The scientist who has worked most closely with the Dalai Lama is Richard Davidson
of the University of Wisconsin, Madison. Davidson first met the Dalai
Lama in 1992, and since about 2000 has been investigating a question
dear to the heart of the leader of Tibetan Buddhism: can mental
training such as meditations change the brain in an enduring way? That
“enduring” is key: of course the brain “changes”—in the sense that some
areas become more active—when you meditate, just as it changes when you
think of pink elephants, watch Obama or try to remember your first
kiss. Everything we think has a corresponding brain activity. But once
the thought stops, so does the activity. Usually. What Davidson wanted
to know was whether meditation left a long-lasting imprint on the
brain, some change of function or structure.

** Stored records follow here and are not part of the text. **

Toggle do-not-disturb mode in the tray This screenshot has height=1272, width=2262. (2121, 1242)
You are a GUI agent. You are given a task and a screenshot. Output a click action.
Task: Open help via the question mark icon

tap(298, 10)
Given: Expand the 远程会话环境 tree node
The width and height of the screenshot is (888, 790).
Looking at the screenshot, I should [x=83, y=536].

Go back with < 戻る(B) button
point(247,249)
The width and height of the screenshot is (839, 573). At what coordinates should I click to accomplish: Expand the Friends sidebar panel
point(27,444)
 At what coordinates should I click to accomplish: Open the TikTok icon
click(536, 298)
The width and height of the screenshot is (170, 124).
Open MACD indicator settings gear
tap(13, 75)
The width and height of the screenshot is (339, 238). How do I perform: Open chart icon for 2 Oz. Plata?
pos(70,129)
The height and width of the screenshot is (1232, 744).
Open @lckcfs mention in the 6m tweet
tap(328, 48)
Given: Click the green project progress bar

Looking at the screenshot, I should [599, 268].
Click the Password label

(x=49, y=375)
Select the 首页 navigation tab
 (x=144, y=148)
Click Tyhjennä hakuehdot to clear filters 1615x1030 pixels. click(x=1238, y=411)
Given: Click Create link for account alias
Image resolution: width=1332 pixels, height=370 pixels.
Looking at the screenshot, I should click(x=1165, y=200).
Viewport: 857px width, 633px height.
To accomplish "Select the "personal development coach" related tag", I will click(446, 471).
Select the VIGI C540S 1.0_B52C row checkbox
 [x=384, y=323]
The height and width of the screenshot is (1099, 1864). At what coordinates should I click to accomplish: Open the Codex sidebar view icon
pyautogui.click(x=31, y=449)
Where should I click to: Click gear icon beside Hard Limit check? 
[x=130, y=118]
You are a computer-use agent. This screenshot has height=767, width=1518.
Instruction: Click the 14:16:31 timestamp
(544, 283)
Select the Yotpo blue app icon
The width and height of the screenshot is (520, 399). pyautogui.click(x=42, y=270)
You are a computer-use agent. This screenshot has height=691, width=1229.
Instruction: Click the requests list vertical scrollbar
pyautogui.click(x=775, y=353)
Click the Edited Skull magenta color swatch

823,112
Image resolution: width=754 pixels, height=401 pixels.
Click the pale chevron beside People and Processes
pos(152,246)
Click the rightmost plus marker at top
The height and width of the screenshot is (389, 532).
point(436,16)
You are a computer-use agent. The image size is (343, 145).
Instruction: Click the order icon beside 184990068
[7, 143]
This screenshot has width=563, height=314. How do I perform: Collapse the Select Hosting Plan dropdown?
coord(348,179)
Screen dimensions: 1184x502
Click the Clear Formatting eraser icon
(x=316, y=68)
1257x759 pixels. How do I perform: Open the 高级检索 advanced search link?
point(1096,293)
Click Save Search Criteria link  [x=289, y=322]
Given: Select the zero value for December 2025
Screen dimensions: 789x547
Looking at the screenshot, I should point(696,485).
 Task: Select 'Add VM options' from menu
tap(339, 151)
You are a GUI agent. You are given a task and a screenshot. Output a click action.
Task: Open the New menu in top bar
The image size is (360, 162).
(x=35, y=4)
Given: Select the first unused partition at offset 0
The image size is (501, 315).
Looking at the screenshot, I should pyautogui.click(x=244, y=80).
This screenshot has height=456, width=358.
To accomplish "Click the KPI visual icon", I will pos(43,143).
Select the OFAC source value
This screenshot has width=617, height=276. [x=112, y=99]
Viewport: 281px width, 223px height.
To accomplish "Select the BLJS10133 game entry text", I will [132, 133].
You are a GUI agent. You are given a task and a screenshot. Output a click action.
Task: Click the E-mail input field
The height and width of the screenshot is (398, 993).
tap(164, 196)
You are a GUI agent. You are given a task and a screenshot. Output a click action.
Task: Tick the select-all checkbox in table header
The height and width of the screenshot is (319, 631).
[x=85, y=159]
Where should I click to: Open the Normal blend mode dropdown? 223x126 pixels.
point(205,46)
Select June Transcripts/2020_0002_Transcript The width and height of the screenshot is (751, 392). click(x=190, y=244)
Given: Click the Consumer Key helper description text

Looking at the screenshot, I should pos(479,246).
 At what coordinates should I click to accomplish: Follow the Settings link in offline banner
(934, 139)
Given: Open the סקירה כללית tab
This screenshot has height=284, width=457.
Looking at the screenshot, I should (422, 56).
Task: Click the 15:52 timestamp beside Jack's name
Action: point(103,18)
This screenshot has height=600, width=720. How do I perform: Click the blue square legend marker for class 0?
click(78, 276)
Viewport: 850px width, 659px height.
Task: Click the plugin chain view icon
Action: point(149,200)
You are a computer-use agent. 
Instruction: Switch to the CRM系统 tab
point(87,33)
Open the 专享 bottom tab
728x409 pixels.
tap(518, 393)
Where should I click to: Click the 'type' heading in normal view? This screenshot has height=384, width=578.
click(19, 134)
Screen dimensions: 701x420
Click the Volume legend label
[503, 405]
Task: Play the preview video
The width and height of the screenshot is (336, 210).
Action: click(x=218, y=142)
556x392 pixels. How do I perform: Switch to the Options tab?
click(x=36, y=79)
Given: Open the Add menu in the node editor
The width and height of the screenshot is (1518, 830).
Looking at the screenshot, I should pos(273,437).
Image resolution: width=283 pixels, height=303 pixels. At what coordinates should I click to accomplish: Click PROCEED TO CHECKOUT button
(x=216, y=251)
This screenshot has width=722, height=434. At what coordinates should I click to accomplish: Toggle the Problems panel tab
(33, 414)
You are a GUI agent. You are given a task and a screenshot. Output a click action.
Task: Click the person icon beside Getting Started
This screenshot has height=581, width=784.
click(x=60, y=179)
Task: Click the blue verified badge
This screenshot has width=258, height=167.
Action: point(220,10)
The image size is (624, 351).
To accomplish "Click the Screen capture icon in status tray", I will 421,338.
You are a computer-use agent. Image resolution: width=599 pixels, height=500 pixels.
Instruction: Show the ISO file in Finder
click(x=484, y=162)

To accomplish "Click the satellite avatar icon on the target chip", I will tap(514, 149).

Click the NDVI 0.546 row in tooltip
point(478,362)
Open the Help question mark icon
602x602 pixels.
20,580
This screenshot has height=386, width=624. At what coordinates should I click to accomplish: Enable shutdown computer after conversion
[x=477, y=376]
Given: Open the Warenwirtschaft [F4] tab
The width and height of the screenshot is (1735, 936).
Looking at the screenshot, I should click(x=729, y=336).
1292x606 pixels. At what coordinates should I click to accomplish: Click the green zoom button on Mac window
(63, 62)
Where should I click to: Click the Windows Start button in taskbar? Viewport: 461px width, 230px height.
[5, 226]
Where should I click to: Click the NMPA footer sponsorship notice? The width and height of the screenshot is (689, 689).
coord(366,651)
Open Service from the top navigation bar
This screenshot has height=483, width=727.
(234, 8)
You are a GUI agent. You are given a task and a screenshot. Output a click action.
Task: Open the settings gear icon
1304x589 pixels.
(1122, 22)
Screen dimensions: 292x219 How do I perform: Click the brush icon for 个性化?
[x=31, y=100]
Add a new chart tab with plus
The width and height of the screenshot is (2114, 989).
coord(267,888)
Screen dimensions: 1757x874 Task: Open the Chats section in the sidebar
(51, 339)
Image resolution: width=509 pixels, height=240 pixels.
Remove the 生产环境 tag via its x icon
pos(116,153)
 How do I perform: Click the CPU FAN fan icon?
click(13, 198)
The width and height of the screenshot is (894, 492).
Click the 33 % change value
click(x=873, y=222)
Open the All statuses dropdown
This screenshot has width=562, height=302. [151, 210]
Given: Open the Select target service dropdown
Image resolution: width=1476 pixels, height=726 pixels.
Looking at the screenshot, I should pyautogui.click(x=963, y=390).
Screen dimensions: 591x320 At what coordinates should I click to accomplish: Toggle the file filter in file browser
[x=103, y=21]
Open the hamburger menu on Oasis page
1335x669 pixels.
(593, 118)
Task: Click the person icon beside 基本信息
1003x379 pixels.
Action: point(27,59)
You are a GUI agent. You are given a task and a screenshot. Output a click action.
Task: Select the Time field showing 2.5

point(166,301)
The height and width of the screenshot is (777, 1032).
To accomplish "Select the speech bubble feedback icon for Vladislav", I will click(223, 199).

Since 2004, Davidson and his colleagues have reported that meditation can alter the brain’s attention capabilities and that it can increase production of brainwaves called gamma, which are associated with consciousness.
Now they have found another long-lasting brain change produced by
Buddhist meditation: practicing compassion meditation (more on this
below) alters regions of the brain that make us empathetic, Davidson
and his colleagues are reporting this evening in PLoS ONE.
In compassion meditation, as the French-born Buddhist monk Matthieu Ricard
explained it to me when we were both visiting the Dalai Lama in
Dharamsala for a meeting of neuroscientists and Buddhist scholars, you
focus on the wish that all sentient beings be free of suffering. You
generate an intense feeling of love for all beings, not fixating on
individuals but encompassing all of humanity. It takes practice, since
the natural tendency is to focus on one or a few specific suffering
people.
Davidson conducted his new study as he has his others on meditation,
enlisting expert meditators (the Dalai Lama has asked Buddhist scholars
to volunteer their brains to Davidson’s research). Antoine Lutz has the
meditators (monks who have 10,000 hours or more of meditation under
their belts—er, saffron robes) lie in a functional magnetic resonance
imaging (fMRI) tube. The fMRI detects which regions of the brain are
active during meditation and which are quiet. It also detects which are
active during periods between meditations. The scientists compare these
readings to those on non-meditators, who undergo a quickie course in
compassion meditation. In this case, Davidson and Lutz enlisted 16
monks plus 16 age-matched controls, members of the UW-Madison community.
Each of the 32 subjects lay in the fMRI and turned compassion
meditation on and off, on Lutz’s command. Throughout, Lutz piped in
happy sounds (a baby laughing and cooing), distressed ones (a woman who
sounded as if she were in pain) and neutral ones (restaurant noise).